Une grande partie de mon travail est centré sur les apports de l'informatique à la littérature. Dans une perspective de plus en plus évidente d'affadissement du livre, notamment sur le plan créatif, ce qui m'importe c'est d'essayer d'imaginer une littérature qui tire partie de toutes les possibilités du numérique: générativité, mise en espace, traitements numériques du son et de l'image, hyperfiction, etc…
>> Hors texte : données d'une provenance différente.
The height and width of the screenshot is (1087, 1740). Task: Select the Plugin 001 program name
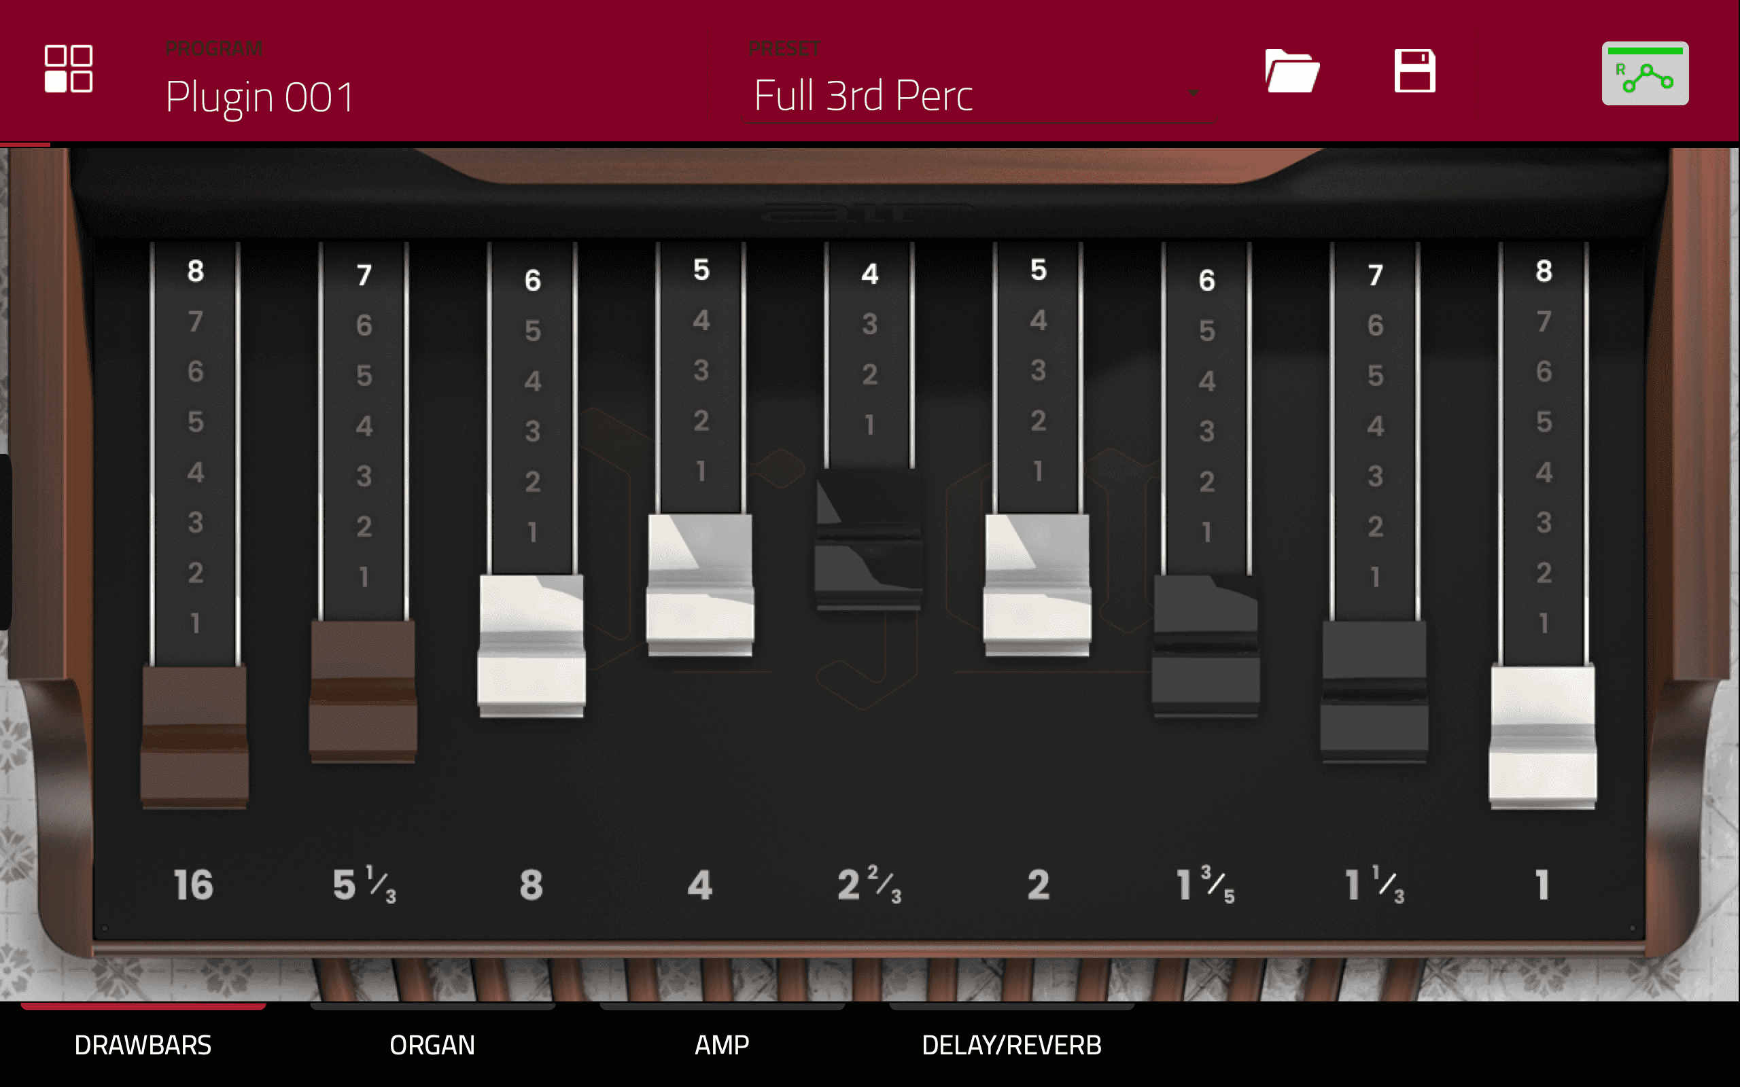(260, 96)
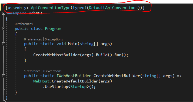Viewport: 193px width, 102px height.
Task: Open 1 reference lens above CreateWebHostBuilder
Action: [x=32, y=71]
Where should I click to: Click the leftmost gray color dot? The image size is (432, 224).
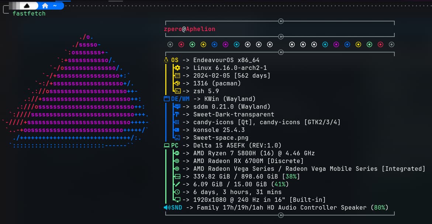coord(170,44)
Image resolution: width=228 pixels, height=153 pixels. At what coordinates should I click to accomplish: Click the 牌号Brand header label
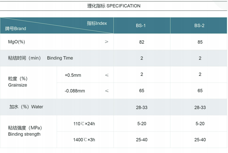click(x=16, y=29)
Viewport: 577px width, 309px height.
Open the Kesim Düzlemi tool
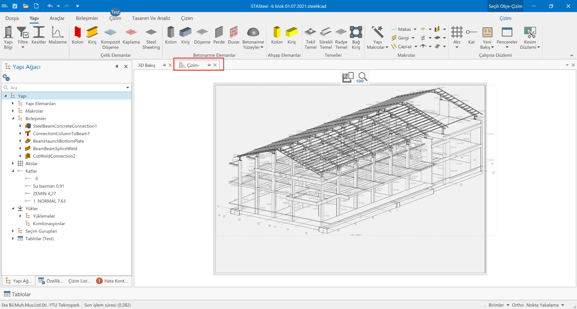(530, 33)
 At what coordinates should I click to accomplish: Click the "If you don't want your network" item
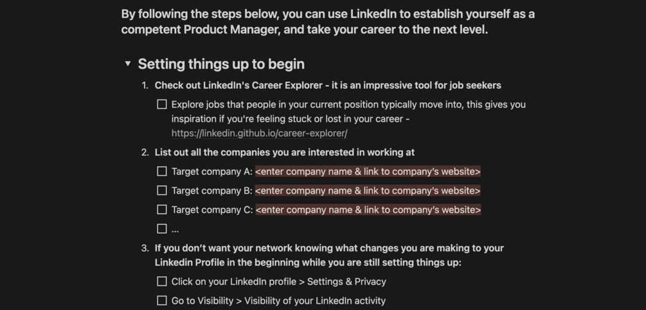329,255
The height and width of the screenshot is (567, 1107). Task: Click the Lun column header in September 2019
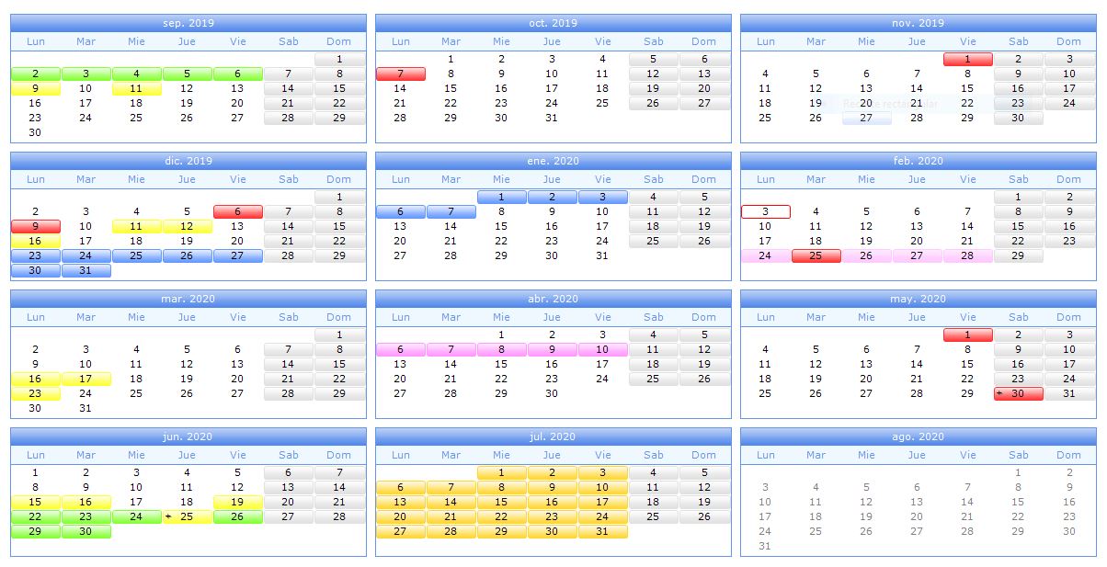point(36,41)
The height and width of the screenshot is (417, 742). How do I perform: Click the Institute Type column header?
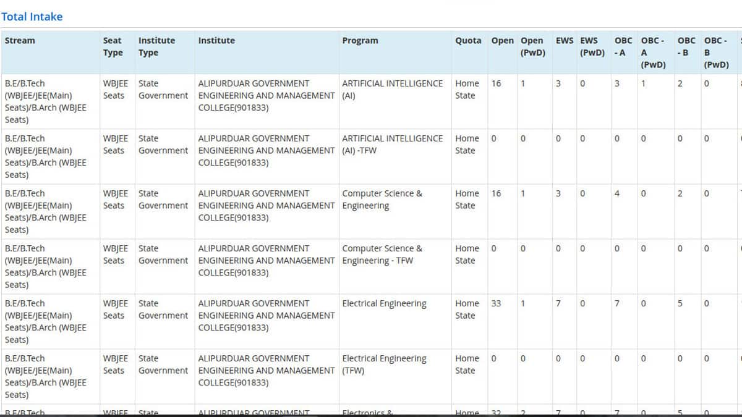156,46
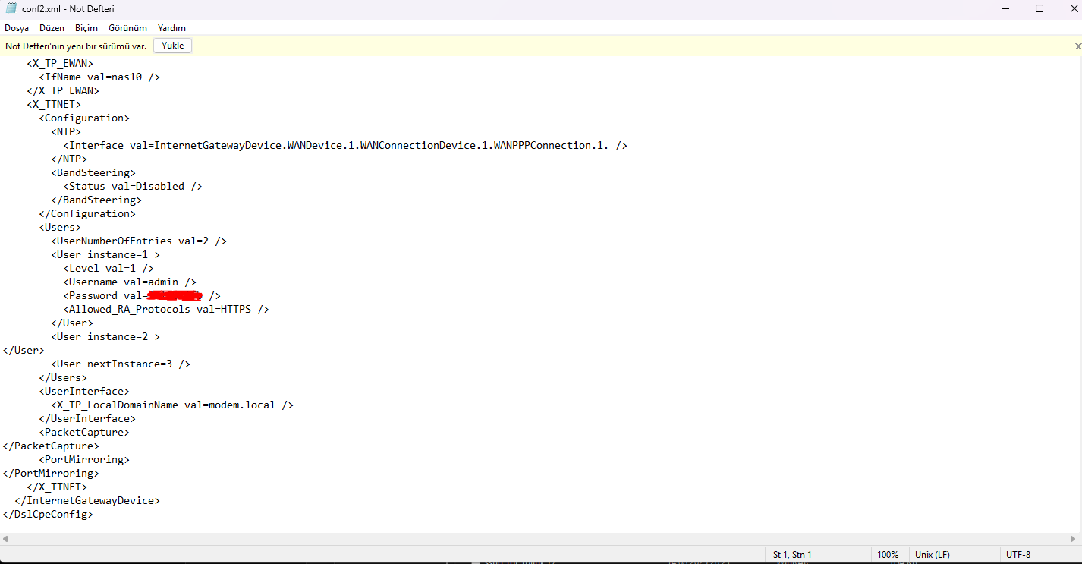
Task: Click the St 1, Stn 1 position indicator
Action: pyautogui.click(x=792, y=555)
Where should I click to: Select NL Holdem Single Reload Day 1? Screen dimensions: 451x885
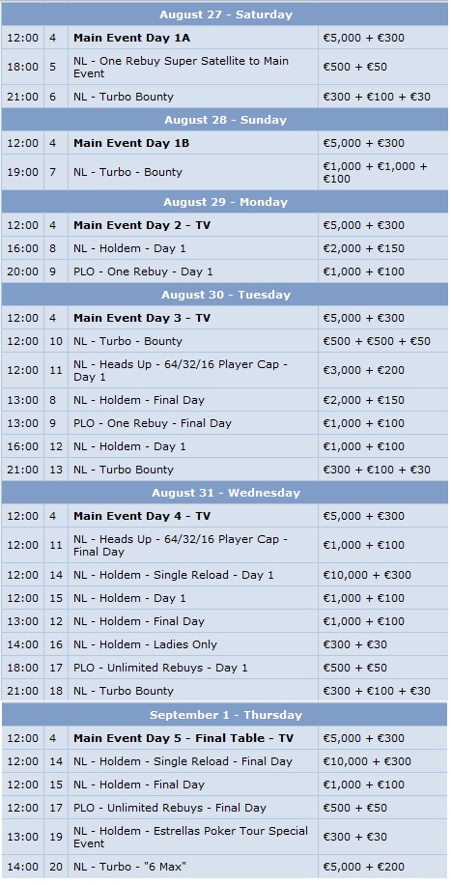[x=173, y=575]
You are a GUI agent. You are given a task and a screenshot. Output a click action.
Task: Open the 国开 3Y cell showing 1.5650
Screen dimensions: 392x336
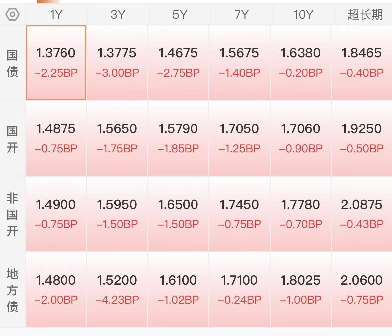tap(117, 138)
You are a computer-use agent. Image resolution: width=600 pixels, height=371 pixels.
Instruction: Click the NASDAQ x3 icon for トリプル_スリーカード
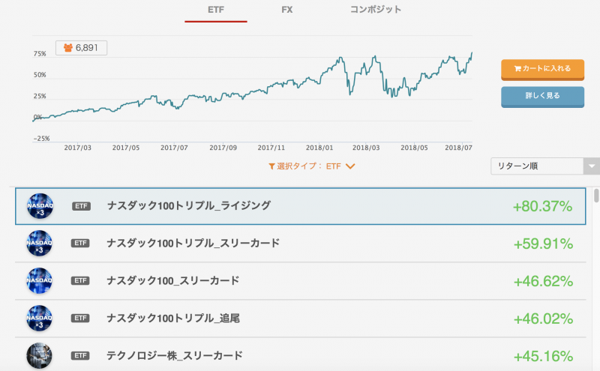click(39, 244)
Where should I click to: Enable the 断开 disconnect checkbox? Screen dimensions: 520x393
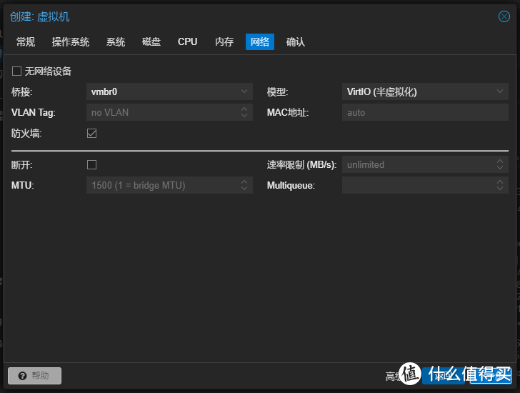tap(91, 164)
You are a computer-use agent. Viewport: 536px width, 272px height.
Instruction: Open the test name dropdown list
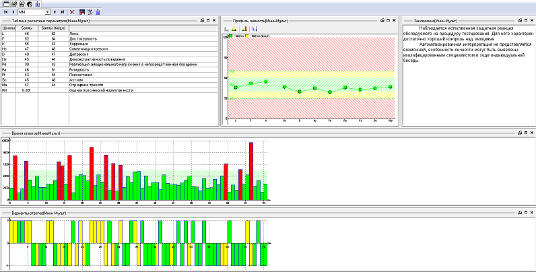coord(46,12)
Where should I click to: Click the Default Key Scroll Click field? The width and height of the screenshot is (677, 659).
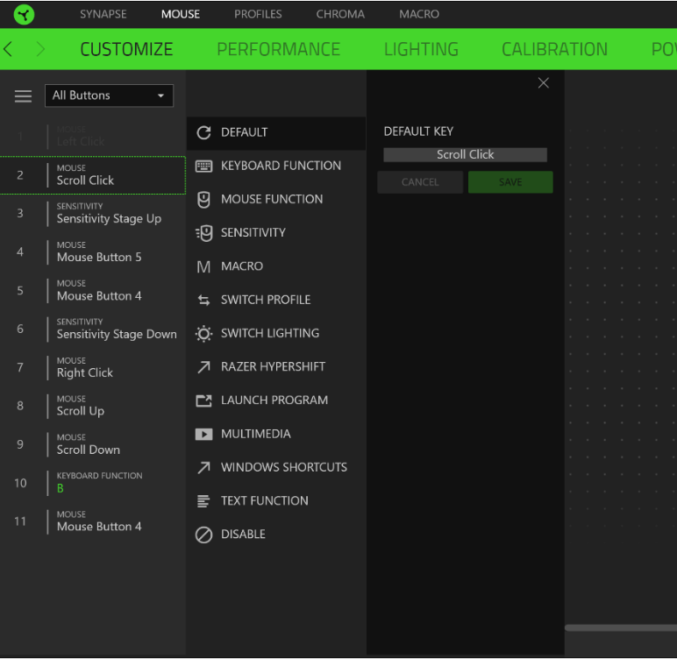pos(465,155)
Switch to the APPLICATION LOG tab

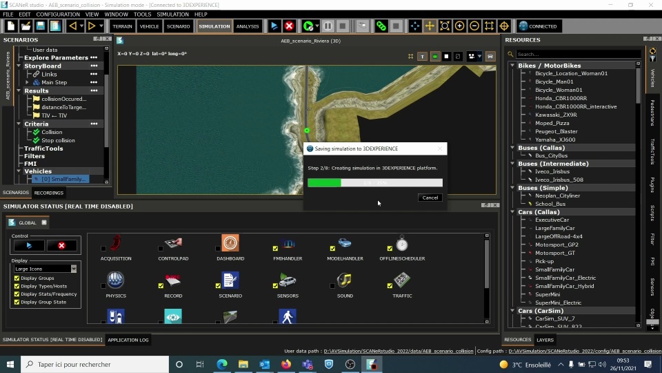128,340
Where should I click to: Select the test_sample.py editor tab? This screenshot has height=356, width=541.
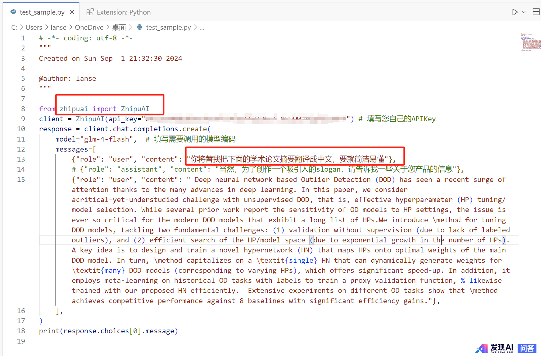pos(42,12)
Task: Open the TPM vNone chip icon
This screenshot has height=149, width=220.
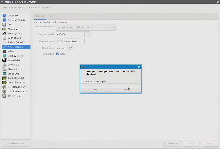Action: pos(4,96)
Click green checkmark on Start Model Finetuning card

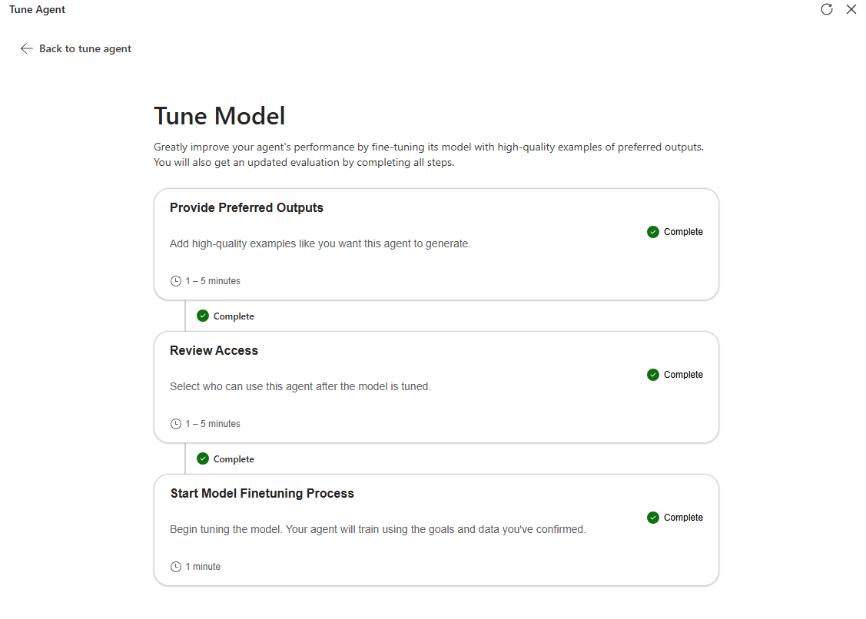pyautogui.click(x=653, y=518)
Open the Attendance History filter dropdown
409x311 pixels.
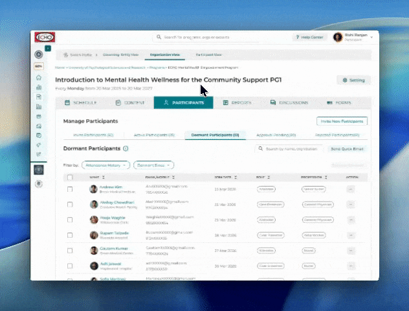click(105, 165)
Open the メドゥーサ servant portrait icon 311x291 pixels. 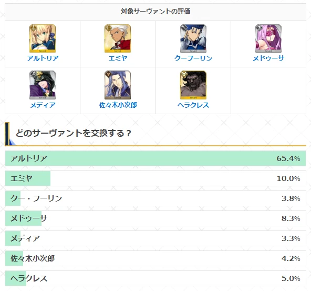[x=268, y=38]
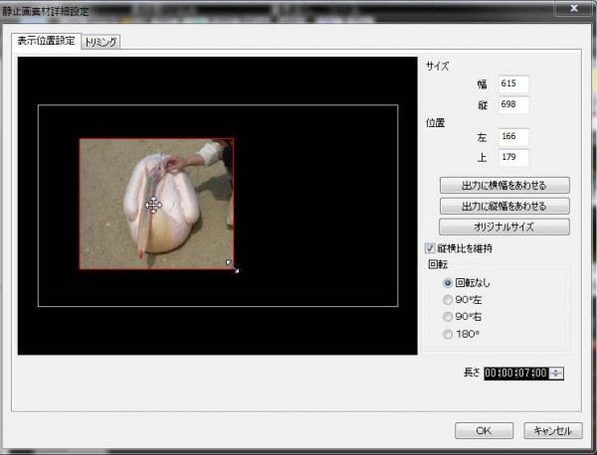The height and width of the screenshot is (455, 597).
Task: Confirm the settings with OK
Action: 484,430
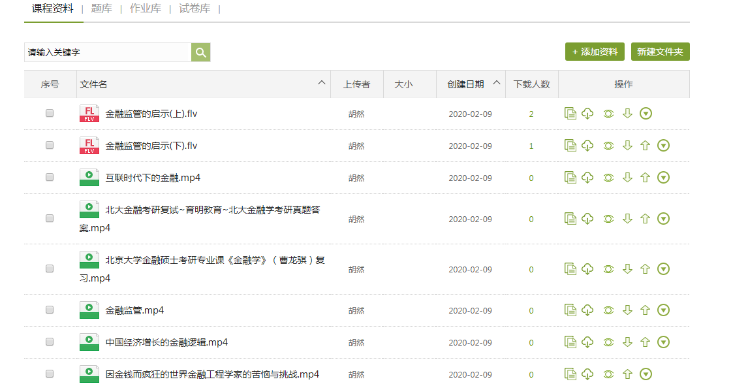The width and height of the screenshot is (748, 390).
Task: Download 金融监管的启示(下).flv via cloud icon
Action: coord(587,146)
Dans la mesure où les espaces de communication numérique sont des ensembles virtuels indifférenciés, c'est-à-dire où il est très difficile, voire impossible de distinguer la réalité de la fiction, l'information de la littérature, la vérité de son apparence, il m'a paru intéressant d'exploiter un aspect particulier de cette confusion générale en exploitant les réseaux sociaux et, notamment, le plus connu d'entre eux, Facebook. On sait quel souci, notamment pour des raisons évidentes de commercialisation de ses données, Facebook a de faire croire que les personnes inscrites sur son réseau sont des personnes réelles. Pourtant, avec très peu d'habileté, il est possible, pour n'importe qui, de tromper la vigilance du réseau. De même, on sait que Facebook archive tout ce qui est produit dans son réseau et déclare en avoir la propriété. Il est donc aussi très tentant de produire à cet effet un nombre important de données fictionnelles visant à rendre plausible une saturation du réseau.
Dans ce but, un certain nombre de personnages de mon hyperfiction ont leur propre page Facebook qui se nourrit tous les jours, soit par des apports automatiques, soit par des apports non automatiques, soit par l'effet mécanique de la participation des "amis" qui ne savent rien de l'identité vide des personnages auxquels ils s'adressent.
Pour l'instant, sont ainsi des personnages Facebook fictionnels : Marc Hodges, Germaine Proust, Louis Ganançay, Rachel Charlus, Benjamin Cooper, Maurice Roman et Ronald Cline.
PS. L'image illustrant cet article est de Williams Tjampitjinpa.